Der Krieg gen Osten und die Deutschen

Von Helmut Bock *

»Der Überfall Deutschlands wird am 20. bis 22. Juni erfolgen.« Das war die Nachricht des verschlüsselten Textes, den Richard Sorge, Mitarbeiter der deutschen Botschaft in Tokio und Kundschafter der Sowjetunion, am 15. Mai 1941 nach Moskau funkte. Am 10. Juni desertierte der Soldat Rudolf Richter, Sohn eines deutschen Sozialdemokraten, bei Wlodawa am Bug zur Sowjetarmee: Auch er meldete geheime Vorbereitungen der deutschen Wehrmacht. Der Arbeiter Albert Liskow, Gefreiter der 74. Infanteriedivision, durchquerte den Bug am 21. Juni, um zu warnen.
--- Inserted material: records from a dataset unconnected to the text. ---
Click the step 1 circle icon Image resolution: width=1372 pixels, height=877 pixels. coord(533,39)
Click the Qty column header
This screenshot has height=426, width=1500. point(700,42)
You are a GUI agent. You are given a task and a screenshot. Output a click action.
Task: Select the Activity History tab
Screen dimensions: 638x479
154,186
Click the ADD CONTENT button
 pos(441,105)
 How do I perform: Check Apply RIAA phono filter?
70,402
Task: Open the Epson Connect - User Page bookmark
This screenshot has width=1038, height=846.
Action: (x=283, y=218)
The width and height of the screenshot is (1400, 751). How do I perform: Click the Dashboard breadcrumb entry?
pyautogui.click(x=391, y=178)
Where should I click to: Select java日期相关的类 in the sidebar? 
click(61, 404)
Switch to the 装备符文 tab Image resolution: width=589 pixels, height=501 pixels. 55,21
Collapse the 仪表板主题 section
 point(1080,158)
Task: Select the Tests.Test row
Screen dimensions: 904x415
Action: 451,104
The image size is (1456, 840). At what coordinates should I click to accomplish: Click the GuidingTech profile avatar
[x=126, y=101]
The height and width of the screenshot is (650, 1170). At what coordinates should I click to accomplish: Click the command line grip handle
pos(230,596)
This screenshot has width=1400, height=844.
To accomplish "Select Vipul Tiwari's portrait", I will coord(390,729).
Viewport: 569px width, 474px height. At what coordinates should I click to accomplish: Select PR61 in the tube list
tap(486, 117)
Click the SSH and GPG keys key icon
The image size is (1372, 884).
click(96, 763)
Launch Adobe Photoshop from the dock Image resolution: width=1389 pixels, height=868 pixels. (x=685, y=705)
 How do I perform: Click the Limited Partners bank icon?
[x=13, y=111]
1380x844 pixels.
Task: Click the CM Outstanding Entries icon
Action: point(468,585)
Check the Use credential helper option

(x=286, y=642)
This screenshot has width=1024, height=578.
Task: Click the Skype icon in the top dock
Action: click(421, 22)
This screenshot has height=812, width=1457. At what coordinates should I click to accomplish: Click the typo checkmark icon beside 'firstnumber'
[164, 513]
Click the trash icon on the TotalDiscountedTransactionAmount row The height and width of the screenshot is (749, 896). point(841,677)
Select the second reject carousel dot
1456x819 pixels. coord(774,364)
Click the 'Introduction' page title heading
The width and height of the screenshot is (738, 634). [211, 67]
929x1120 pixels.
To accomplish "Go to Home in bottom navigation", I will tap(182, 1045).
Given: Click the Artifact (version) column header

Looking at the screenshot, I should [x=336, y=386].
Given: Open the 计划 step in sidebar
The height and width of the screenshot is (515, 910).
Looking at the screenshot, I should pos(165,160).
Noch am 22. Juni, in der Stunde vor Invasionsbeginn, nach dem Verlesen des Befehls zum Angriff, schwamm Unteroffizier Wilhelm Schulz, Mitglied der KPD, durch den San: Von Kugeln getroffen und von einem Rotarmisten an Land gezogen, alarmierte er sterbend die Russen. – Vier Deutsche des antifaschistischen Widerstands.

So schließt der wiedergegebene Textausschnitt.